In Law Enforcement Technology magazine's 1991 poll of two thousand policemen across the nation, 76 percent of street officers believed that licenses to carry concealed handguns for protection should be issued to every trained, responsible adult applicant; only 59 percent of managers agreed. Ninety-one percent of street officers opposed banning semi-automatic 'assault rifles,' compared to 66 percent of top management. On the other hand, 94 percent of street officers felt that private citizens should keep handguns in their homes and offices for self-defense, and 93 percent of top management agreed. Over all, 93 percent of the respondents supported defensive ownership of handguns, 85 percent felt gun control had little potential to reduce crime, 79 percent opposed banning 'assault weapons,' and 63 percent supported widespread carrying of concealed handguns by trained civilians. (Don B. Kates, Jr., 1995)
Every year since 1988, the National Association of Chiefs of Police has polled the nation's more than fifteen thousand police agencies, with a response rate of 10 percent or more. The respondents have consistently said that their departments are understaffed and unable to adequately protect individuals; that law-abiding, responsible adults should have the right to own 'any type of firearm' for self-defense; and that banning guns will not reduce crime. In these and other surveys police generally support moderate controls, such as background checks, designed to exclude felons from gun ownership to the extent possible without obstructing defensive ownership by law-abiding citizens. (Don B. Kates, Jr., 1995)
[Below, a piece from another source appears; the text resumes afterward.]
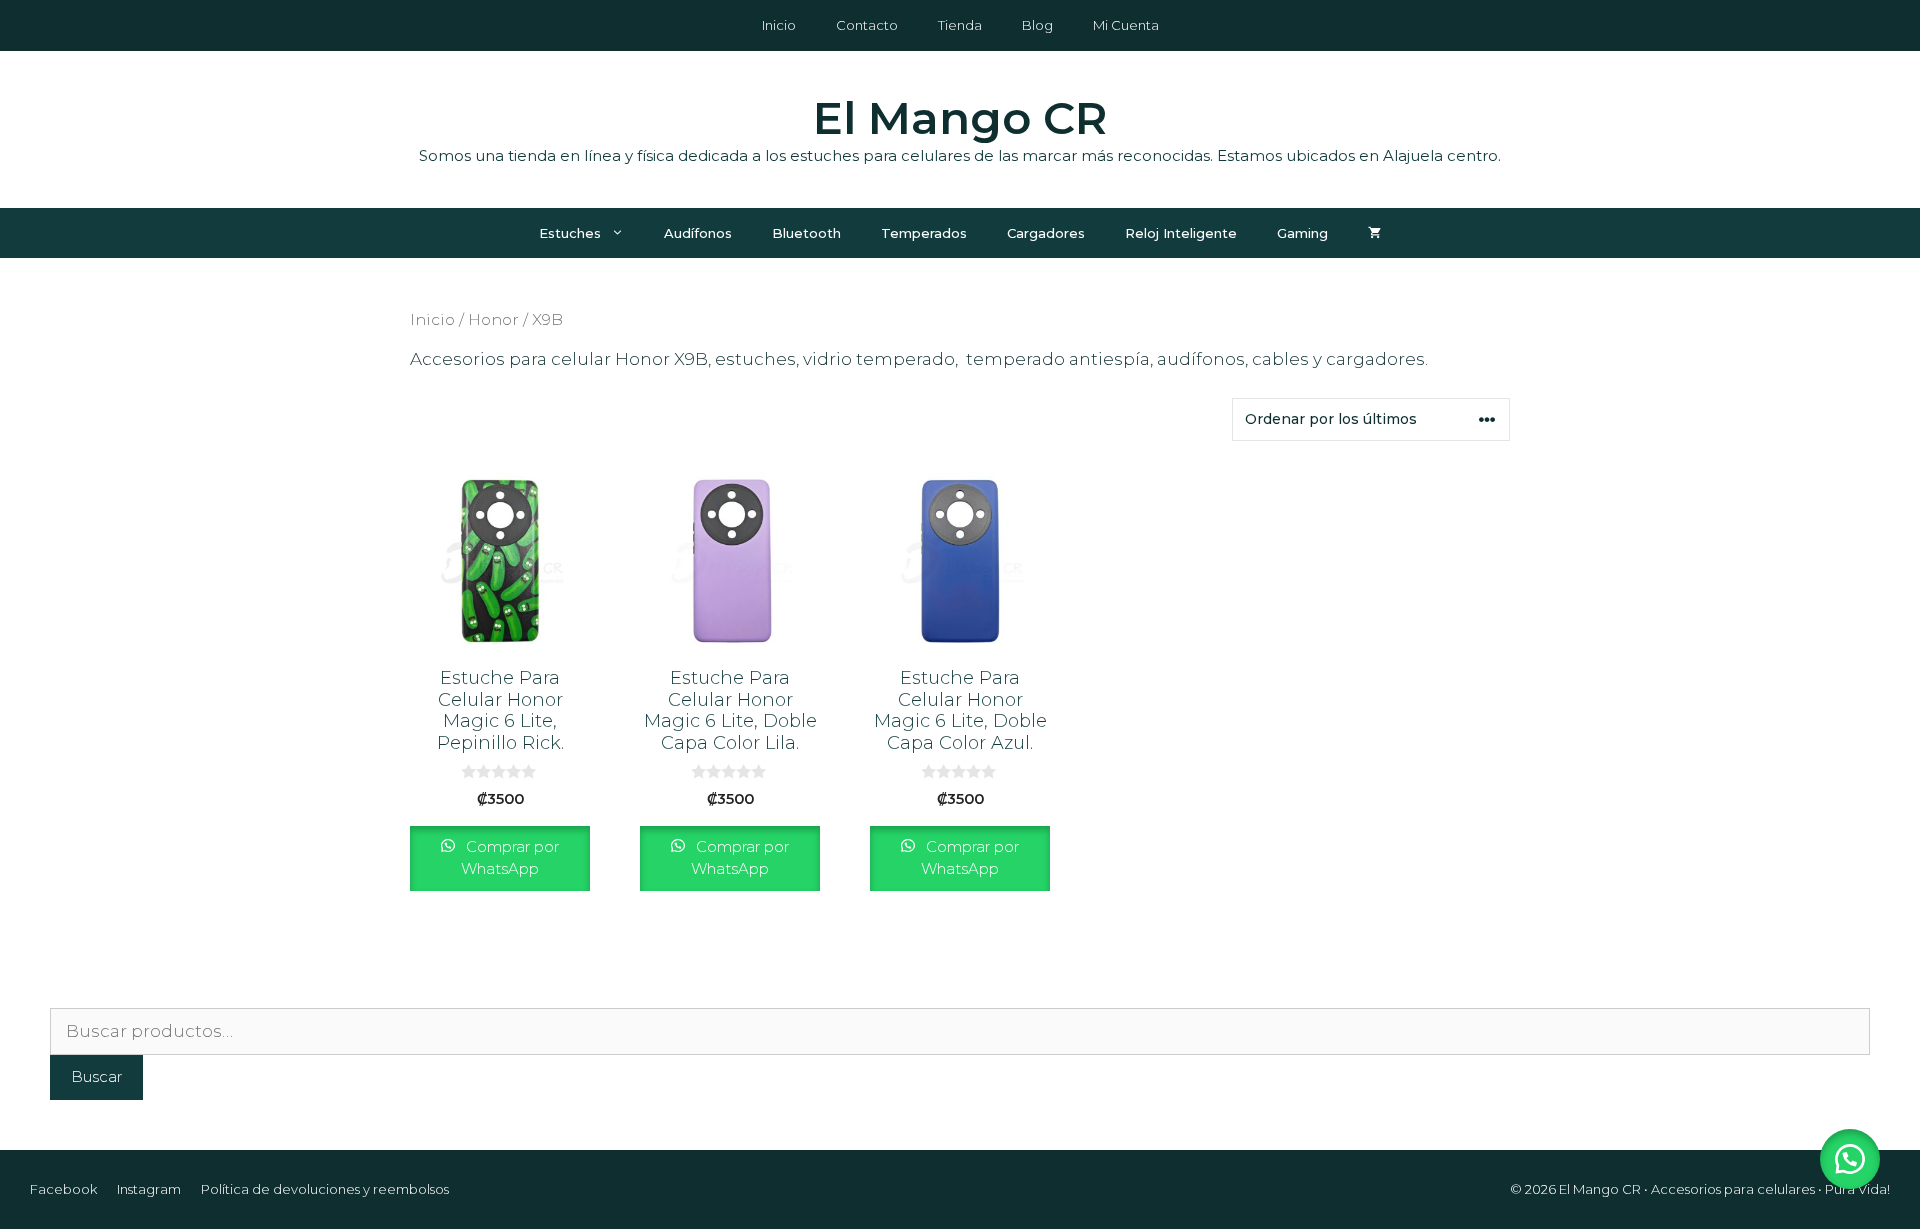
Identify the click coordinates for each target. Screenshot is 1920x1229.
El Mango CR (960, 117)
Although firearms are used in about 12 percent of violent crimes, it is unlikely that any kind of gun control legislation could remove more than a handful of those firearms from felons' hands - and there is no evidence that the disarmed criminals using them would not then turn to other weapons. Most criminals do not obtain firearms through conventional sources. Thus, as opponents of gun control correctly contend, gun control measures in the United States, if anything, contribute to increased criminal violence because they deny guns to honest citizens but not to criminals. They might accurately be called victim disarmament laws.
Armed citizens pose a risk of punishment to criminals - perhaps more so than does the criminal justice system. Gun ownership may exert as much of a deterrent effect on violent crime and burglary as the criminal justice system does. The battle over gun control is not about controlling inanimate objects; it is about controlling people. To extend gun controls would make the nation better for criminals and worse for people.
Most gun control laws make no distinction between law-abiding citizens and lawbreakers. They imply that anyone possessing a gun is likely to use it to break the law, so they typically attempt to limit possession to those who are able to justify their specific need for a gun to government officials. Controls, especially as administered by ordinary people, give little consideration to any benefits of gun ownership or to the possible need of law-abiding persons to resist criminals. As in the case of efforts to control people's use of illicit drugs, there are good reasons to doubt the government's ability to control the possession of guns, even with intrusive infringements on liberty.